Output verbatim the lines beginning at the one that contains "You are a computer-use agent. 568x508 pixels." and ending at the last line of the material, inclusive of both.

──────────────────────────────

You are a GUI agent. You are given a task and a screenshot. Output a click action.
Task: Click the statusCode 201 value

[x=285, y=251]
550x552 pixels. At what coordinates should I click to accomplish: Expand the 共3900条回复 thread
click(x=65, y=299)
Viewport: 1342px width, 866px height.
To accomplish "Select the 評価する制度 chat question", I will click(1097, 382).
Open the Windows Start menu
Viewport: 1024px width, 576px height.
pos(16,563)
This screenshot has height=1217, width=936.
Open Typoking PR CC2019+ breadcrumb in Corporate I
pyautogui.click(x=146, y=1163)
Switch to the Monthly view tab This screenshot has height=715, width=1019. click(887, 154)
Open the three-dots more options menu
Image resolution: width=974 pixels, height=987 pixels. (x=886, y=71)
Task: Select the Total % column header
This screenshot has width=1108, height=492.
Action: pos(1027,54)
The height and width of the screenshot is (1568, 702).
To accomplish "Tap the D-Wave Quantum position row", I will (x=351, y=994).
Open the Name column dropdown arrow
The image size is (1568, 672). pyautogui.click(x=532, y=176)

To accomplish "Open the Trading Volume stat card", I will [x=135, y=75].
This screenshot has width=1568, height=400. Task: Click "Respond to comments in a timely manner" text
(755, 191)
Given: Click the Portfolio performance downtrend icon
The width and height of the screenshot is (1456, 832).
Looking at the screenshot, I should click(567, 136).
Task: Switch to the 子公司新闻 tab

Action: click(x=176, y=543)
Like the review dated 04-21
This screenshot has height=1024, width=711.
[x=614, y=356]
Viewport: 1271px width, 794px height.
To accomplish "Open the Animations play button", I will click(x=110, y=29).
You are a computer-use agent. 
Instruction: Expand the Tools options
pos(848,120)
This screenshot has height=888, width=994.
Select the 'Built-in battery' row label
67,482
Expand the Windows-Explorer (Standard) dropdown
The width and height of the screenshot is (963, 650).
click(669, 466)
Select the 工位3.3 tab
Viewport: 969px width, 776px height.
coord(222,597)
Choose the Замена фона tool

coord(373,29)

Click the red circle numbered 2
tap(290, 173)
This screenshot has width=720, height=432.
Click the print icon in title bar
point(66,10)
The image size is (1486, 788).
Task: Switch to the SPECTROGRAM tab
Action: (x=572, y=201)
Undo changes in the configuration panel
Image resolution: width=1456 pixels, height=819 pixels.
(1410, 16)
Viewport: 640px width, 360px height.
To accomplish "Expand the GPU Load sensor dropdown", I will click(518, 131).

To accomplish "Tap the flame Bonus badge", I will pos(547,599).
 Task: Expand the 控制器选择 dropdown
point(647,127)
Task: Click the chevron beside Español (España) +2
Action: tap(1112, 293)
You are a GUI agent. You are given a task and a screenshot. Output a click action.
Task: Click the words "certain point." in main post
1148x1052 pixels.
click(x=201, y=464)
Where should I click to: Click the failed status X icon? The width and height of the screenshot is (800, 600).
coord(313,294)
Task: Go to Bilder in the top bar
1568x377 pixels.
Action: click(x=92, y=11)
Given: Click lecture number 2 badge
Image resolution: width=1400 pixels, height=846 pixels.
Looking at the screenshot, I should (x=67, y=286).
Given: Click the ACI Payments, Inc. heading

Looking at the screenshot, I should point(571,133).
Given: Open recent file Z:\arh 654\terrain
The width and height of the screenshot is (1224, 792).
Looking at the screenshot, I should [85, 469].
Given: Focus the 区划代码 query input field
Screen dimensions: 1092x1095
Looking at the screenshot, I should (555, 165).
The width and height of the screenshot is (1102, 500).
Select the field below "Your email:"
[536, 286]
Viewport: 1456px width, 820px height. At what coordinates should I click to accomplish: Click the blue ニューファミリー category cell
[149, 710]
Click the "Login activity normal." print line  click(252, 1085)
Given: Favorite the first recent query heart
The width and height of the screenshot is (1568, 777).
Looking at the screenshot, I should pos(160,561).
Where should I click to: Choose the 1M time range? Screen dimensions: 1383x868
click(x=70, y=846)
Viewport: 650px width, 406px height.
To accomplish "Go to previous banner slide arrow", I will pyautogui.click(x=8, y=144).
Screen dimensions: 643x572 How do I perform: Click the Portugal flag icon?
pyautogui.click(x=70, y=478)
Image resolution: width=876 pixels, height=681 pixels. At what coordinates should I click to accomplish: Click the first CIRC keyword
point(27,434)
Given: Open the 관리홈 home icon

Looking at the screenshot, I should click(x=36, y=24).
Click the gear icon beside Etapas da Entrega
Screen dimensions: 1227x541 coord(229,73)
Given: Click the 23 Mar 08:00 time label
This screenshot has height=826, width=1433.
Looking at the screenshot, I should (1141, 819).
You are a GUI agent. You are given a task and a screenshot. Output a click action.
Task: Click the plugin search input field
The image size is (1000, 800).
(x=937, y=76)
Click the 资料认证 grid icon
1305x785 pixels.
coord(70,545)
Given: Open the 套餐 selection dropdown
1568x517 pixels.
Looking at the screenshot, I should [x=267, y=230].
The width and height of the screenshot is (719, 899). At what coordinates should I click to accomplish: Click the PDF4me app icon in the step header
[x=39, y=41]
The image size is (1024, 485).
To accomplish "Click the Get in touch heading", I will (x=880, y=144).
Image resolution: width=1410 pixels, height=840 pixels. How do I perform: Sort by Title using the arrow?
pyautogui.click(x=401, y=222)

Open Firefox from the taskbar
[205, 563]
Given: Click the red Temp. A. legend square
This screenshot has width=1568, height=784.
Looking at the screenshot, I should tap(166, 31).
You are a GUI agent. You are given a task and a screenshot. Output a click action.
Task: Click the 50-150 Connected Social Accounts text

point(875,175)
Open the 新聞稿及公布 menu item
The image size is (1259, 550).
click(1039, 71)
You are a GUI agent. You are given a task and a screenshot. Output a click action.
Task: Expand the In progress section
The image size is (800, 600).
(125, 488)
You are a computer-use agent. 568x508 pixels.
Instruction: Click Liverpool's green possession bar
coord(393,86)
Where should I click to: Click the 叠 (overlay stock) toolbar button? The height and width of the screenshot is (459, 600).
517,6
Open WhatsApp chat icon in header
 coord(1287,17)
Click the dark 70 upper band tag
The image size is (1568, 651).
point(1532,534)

──────────────────────────────

**WRITTEN SOLUTION:**
You are a computer-use agent. 568x508 pixels.
Instruction: Click Liverpool's green possession bar
coord(393,86)
Where should I click to: Click the 叠 (overlay stock) toolbar button? The height and width of the screenshot is (459, 600).
517,6
Open WhatsApp chat icon in header
 coord(1287,17)
Click the dark 70 upper band tag
The image size is (1568, 651).
point(1532,534)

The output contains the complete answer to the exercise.